Nigeria is lagging behind the growth in the global knowledge industry or Fourth Industrial Revolution, mainly as a result of its obsolete university education system.

Stakeholders say Nigeria’s education system, particularly tertiary education, suffers from obsolete curricula that fall short of global best practices, dearth of dedicated lecturers, and extended, unfocused, incessant strikes.

This has not always been the case.

The First Industrial Revolution used water and steam power to mechanise production. The Second used electric power to create mass production. The Third used electronics and information technology to automate production. Now a Fourth Industrial Revolution is building on the Third, the digital revolution that has been occurring since the middle of the last century. It is characterized by a fusion of technologies that is blurring the lines between the physical, digital, and biological spheres.

“Thirty years ago, or in the 70s and even 80s foreign lecturers came for sabbaticals in Nigerian universities, because the standard met global best practices. Universities were well funded; the career path of lecturers began by being a first class student. What mattered was what you had upstairs not who you knew, or how politically savvy you were” said Victor Odumuyiwa, lecturer at the Computer Science department, University of Lagos.

Employers often prefer candidates with either a first degree or second degree from a foreign university, because of its perceived quality.

Exams Ethics International, a non-governmental organisation estimates that Nigerian students studying abroad spend more than N500 billion ($2.5 billion) on tuition.

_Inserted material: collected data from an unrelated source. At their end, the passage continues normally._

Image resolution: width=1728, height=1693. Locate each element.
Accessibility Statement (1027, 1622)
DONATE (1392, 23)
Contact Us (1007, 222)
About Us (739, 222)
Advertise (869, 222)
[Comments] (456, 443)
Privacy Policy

Of this sum, Ike Onyechere, chairman of the group adds “annually, Ghana gets N160 billion of Nigerian students’ funds, while Nigerians spend over N80 billion on education in the United Kingdom. More sums go to USA, Canada, and Asia now,” Onyechere said.

Henrietta Onwuegbuzie, academic director, Owner-Manager programme, Lagos Business School (LBS) commenting on curriculum in public universities says that “the curriculum we continue to use were appropriate for the colonial and post-colonial era, where universities were intended to prepare graduates to fill posts in ministries.”.

Onwuegbuzie says, “society has changed fundamentally…” and recommends that to make universities respond to the new needs of the society, “the re-training of lecturers, as well as making fundamental changes to the curriculum,” will be necessary.

The fourth industrial revolution is a knowledge driven economy.

Peter Drucker, arguably the founder of modern management sciences was the first to articulate the concept, when he pointed out in Landmarks of Tomorrow, 1959 of the rise of knowledge workers.

“To be relevant, education in Nigeria today needs predetermined outcomes, for instance, 70 medical doctors or 70 nuclear scientists, annually. Vague targets like 40 percent arts, 60 percent science are recipes for disaster,” asserts Ike Mowete, professor of electrical and electronics engineering at the University of Lagos.

A knowledge worker generates value more by their minds than by their muscles.

“Universities must produce engineers, in the generic sense, that is, problem-solvers, people who design solutions. However, our education system produces people who memorise lecture notes and reproduce them, and the system neither encourages nor rewards hard work,” Odumuyiwa said of the UNILAG computer science department said.

In light of the fourth industrial revolution, the 2016 National Policy on Entrepreneurship Development meant to create “a critical mass of entrepreneurs to jumpstart the economy and create mass employment” abysmally misses the mark.

This is because it strives to get new outcomes from an ineffective education system and obsolete curricula.

“What is worrisome is that administrators in our tertiary institutions do not seem to realise that the approach is wrong and has not been achieving the intended results, but they continue to toe the same wrong path.” says Tope Toogun, MD /CEO of Accelerated learning’s systems limited.